The answer, given only
by narrative description, is that electrostatic charging caused
the dust to levitate.
Well, guess what? Writer
Clement was righter than he knew. It appears lunar dust does levitate
above the Moon's surface because of electrostatic charging. And
the first evidence came almost the way Clement had described.
In the early 1960s
before Apollo 11, several early Surveyor spacecraft that soft-landed
on the Moon returned photographs showing an unmistakable twilight
glow low over the lunar horizon persisting after the sun had set.
Moreover, the distant horizon between land and sky did not look
razor-sharp, as would have been expected in a vacuum where there
was no atmospheric haze.
But most amazing of
all, Apollo 17 astronauts orbiting the Moon in 1972 repeatedly saw
and sketched what they variously called "bands," "streamers"
or "twilight rays" for about 10 seconds before lunar sunrise
or lunar sunset. Such rays were also reported by astronauts aboard
Apollo 8, 10, and 15.
Here on Earth we see
something similar: crepuscular rays. These are shafts of light and
shadow cast by mountain ridges at sunrise or sunset. We see the
shafts when they pass through dusty air. Perhaps the Moon's "twilight
rays" are caused, likewise, by mountain shadows passing through
levitating moondust. Many planetary scientists in the 1970s thought
so, and some of them wrote papers to that effect (see the "more
information" box at the end of this story for references).
But without an atmosphere,
how could dust hover far above the Moon's surface?
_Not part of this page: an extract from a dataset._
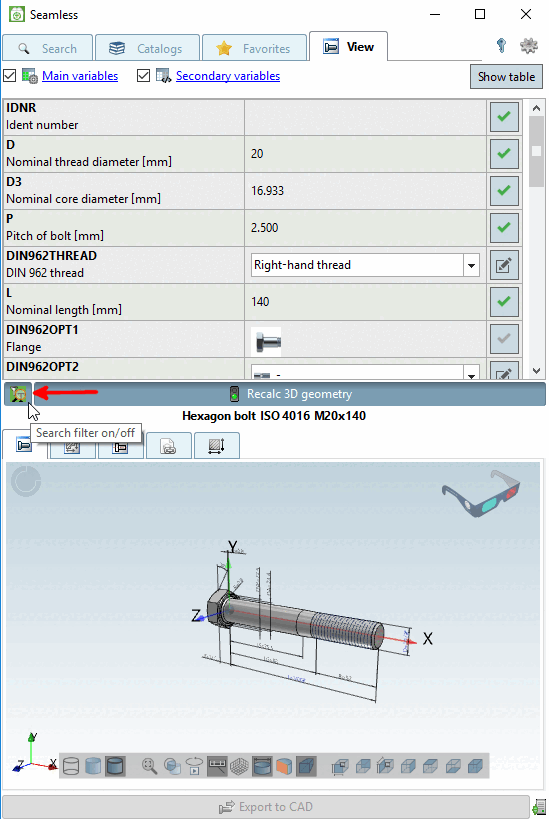Click the scrollbar down arrow in variables table
This screenshot has height=819, width=549.
[x=536, y=371]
Even if temporarily
kicked up by, say, a meteorite impact, wouldn't dust particles rapidly
settle back onto the ground?
Well, no - at least
not according to the "dynamic fountain model" for lunar
dust recently proposed by Timothy J. Stubbs, Richard R. Vondrak,
and William M. Farrell of the Laboratory for Extraterrestrial Physics
at NASA's Goddard Space Flight Center.
"The Moon seems
to have a tenuous atmosphere of moving dust particles," Stubbs
explains. "We use the word 'fountain' to evoke the idea of
a drinking fountain: the arc of water coming out of the spout looks
static, but we know the water molecules are in motion." In
the same way, individual bits of moondust are constantly leaping
up from and falling back to the Moon's surface, giving rise to a
"dust atmosphere" that looks static but is composed of
dust particles in constant motion.
the left are lunar "twilight rays" sketched
by Apollo 17 astronauts; on the right are terrestrial
crepuscular rays photographed by author Trudy E. Bell.
You can get some hands-on
experience with the fountain model ... on top of your head.
Rub an inflated balloon
on your hair, and then hold the balloon a few inches away. Your
hair will rise of its own accord to reach out toward the balloon.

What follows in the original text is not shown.